= EXERCISE GOAL =
Can you update the records from the line with "Tap the orange equals-sign icon" through the line with "(x=513, y=135)", swapping "orange" for "amber" and leaving everything else unchanged? Return only those lines.
------------------------------------------------------------
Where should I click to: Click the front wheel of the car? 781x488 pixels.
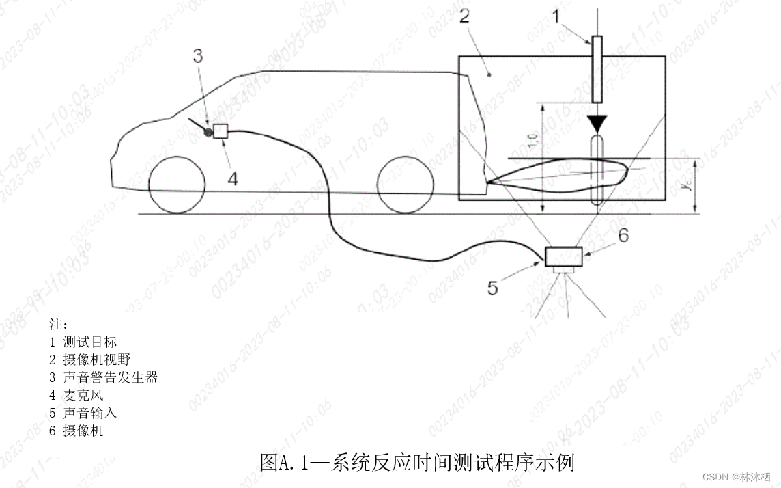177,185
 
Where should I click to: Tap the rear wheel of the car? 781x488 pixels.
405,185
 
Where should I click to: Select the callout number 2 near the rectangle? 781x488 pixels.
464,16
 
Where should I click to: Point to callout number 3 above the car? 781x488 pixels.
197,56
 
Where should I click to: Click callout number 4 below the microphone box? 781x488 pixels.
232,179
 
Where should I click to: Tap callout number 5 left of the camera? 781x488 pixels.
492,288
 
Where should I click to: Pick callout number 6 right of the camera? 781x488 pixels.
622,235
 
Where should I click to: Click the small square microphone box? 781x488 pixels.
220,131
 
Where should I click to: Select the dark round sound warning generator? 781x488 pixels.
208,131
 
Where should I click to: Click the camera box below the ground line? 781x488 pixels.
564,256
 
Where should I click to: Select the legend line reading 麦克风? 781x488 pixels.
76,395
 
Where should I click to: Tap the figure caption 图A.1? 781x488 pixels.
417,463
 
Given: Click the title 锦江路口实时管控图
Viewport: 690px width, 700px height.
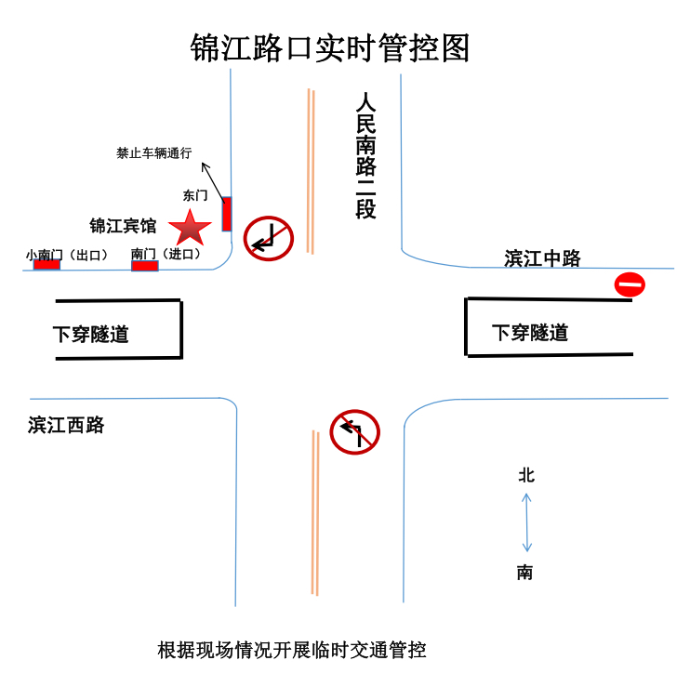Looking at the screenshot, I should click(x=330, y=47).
------------------------------------------------------------
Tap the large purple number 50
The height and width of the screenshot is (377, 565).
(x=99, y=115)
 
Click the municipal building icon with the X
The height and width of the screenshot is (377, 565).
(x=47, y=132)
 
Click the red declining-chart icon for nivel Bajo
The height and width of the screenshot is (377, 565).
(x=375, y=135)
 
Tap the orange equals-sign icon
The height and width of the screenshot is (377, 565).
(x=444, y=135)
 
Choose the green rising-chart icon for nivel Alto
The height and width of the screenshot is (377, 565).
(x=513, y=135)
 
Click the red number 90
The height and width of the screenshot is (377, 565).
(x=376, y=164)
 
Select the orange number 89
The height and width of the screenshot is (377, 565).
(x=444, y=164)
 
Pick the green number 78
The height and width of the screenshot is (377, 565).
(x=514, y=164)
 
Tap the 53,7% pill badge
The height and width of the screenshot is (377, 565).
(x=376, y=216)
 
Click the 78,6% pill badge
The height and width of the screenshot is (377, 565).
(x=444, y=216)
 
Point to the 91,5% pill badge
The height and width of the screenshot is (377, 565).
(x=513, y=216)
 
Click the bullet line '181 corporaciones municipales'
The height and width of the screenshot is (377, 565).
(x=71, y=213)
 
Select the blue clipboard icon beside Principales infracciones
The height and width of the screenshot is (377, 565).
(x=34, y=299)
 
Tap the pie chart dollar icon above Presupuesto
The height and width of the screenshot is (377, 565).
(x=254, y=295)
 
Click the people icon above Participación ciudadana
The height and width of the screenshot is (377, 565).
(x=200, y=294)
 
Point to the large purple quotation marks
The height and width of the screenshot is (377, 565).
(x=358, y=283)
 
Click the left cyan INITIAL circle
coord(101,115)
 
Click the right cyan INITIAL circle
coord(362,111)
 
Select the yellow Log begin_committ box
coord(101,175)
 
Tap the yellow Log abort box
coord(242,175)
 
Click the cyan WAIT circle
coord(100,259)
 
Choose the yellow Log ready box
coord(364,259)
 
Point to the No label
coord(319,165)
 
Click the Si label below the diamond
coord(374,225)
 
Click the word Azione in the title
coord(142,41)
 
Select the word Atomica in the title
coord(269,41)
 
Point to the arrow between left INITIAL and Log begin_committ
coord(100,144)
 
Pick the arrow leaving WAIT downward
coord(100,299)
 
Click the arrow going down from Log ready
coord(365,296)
------------------------------------------------------------
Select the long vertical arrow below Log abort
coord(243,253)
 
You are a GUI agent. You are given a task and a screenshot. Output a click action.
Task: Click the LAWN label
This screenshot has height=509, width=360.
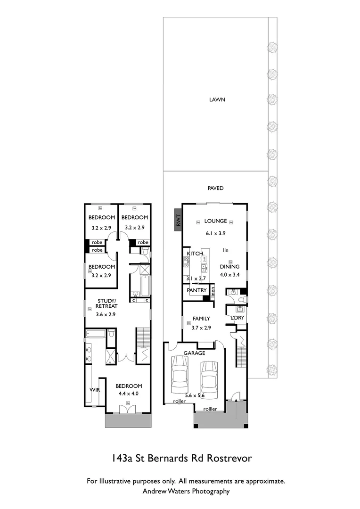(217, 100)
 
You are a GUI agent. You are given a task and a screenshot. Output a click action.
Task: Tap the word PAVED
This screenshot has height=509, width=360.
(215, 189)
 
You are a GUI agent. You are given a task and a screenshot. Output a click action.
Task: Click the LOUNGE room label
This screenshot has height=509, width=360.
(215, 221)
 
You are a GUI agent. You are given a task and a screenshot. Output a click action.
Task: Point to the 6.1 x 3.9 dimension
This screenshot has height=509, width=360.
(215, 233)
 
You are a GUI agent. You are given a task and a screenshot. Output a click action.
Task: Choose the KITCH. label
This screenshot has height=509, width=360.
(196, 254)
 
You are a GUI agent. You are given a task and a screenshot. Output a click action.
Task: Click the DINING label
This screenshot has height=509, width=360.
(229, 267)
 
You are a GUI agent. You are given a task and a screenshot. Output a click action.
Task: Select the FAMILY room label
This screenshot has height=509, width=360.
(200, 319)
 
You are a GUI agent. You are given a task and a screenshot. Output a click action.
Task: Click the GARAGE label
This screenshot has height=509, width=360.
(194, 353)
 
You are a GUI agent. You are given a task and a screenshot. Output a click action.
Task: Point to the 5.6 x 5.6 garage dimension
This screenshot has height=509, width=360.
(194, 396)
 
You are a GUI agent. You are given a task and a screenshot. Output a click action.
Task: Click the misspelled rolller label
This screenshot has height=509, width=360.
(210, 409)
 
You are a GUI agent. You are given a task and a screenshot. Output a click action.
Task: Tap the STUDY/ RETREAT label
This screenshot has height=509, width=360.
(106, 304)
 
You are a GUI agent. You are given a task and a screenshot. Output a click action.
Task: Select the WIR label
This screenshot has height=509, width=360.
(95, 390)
------------------------------------------------------------
= TASK ANSWER =
Tap the amber equals-sign icon
The height and width of the screenshot is (377, 565).
(x=444, y=135)
 
Choose the green rising-chart icon for nivel Alto
The height and width of the screenshot is (377, 565).
(x=513, y=135)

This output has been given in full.